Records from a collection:
=== Begin Enclosure ===

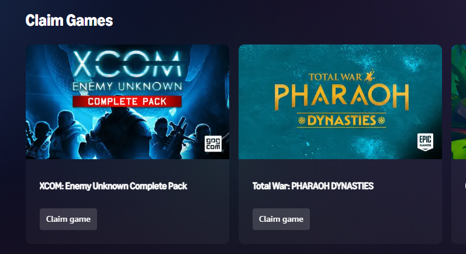
Task: Click the Claim Games section heading
Action: point(69,20)
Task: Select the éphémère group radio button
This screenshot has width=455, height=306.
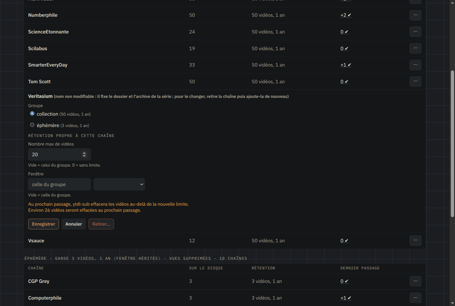Action: click(32, 125)
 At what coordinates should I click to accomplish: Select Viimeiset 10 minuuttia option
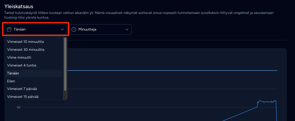34,42
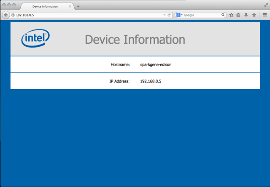The width and height of the screenshot is (270, 187).
Task: Open a new tab with plus button
Action: tap(78, 7)
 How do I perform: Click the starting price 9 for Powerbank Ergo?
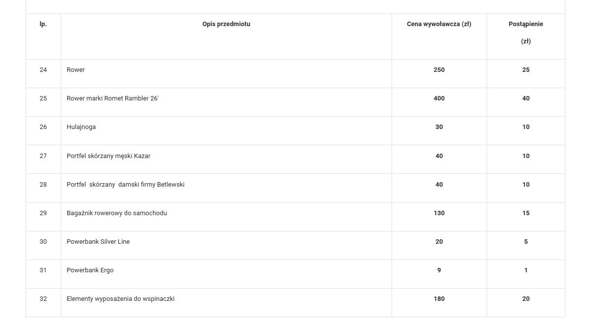point(439,270)
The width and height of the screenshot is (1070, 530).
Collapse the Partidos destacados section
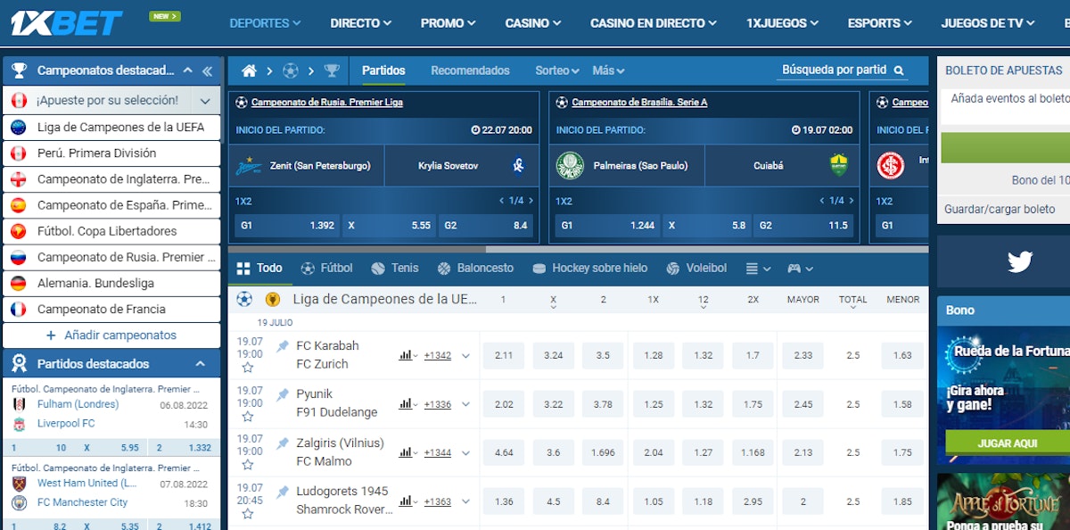click(x=200, y=364)
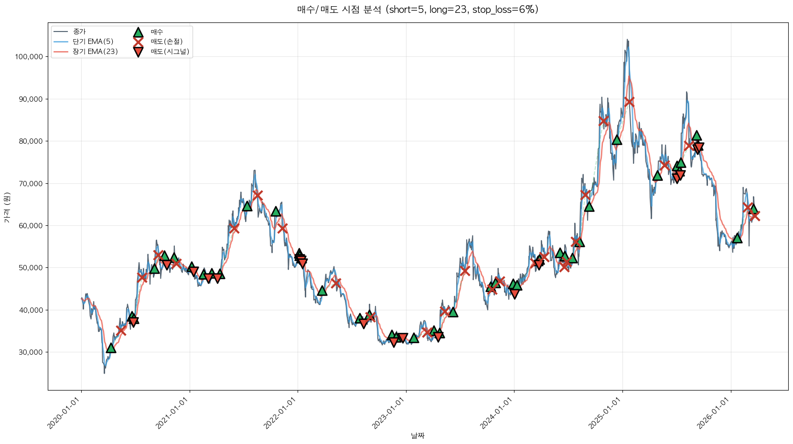Click the stop-loss X near the 89,000 peak
This screenshot has width=793, height=444.
pos(629,102)
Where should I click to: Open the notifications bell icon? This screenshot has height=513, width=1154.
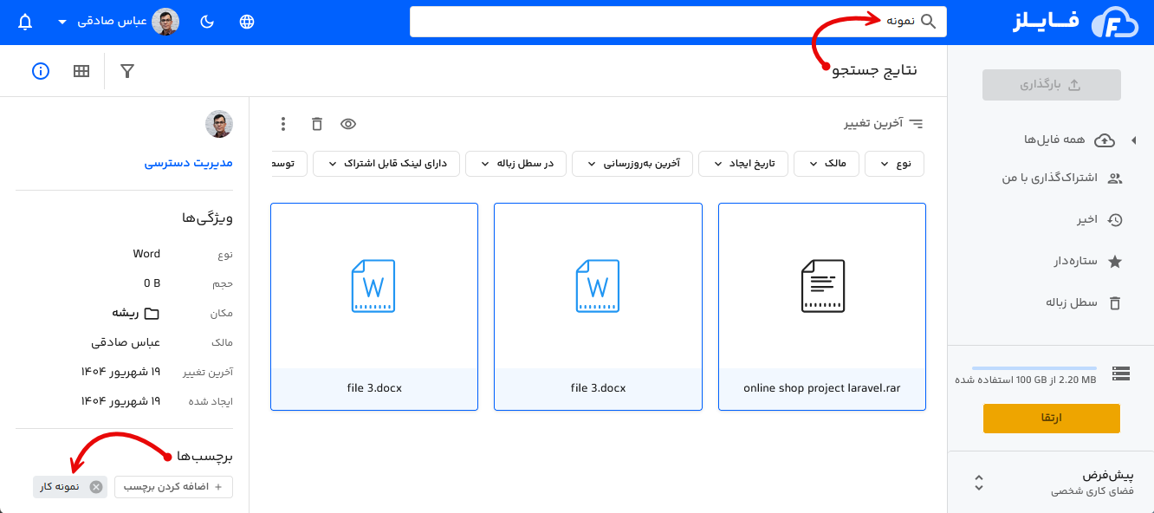pyautogui.click(x=23, y=21)
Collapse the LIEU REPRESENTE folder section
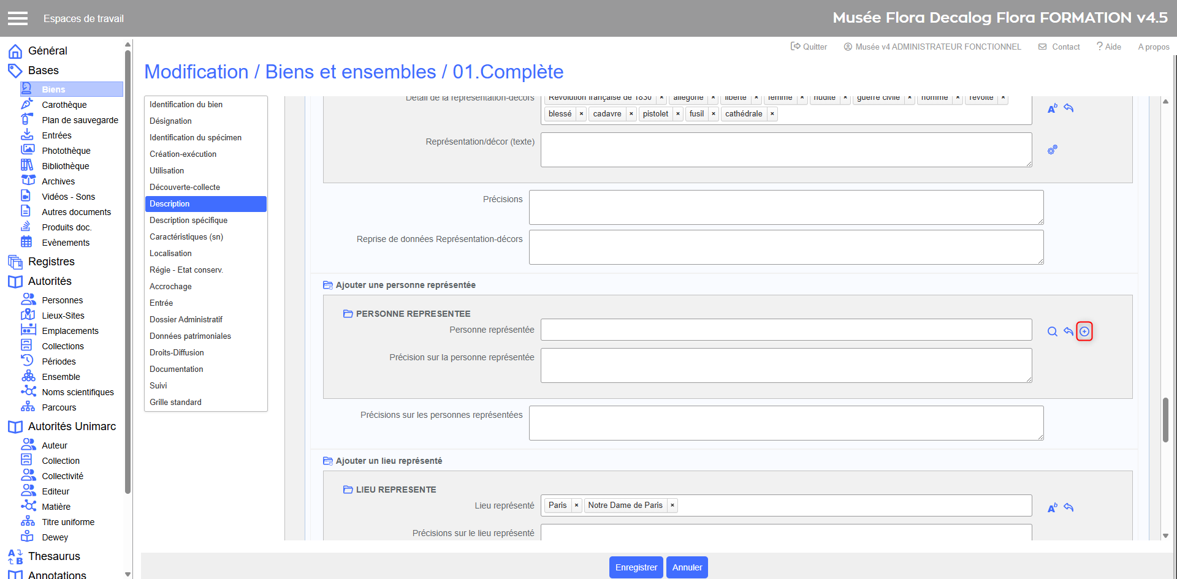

=== End Enclosure ===

> Exercise directions
Retyped exactly, the lines from the one holding "Where should I" through the last line of the data above are the whole answer. Pictures stay out.

> Solution to this problem
Where should I click to: Open the notifications bell icon? This screenshot has height=513, width=1154.
pyautogui.click(x=23, y=21)
Collapse the LIEU REPRESENTE folder section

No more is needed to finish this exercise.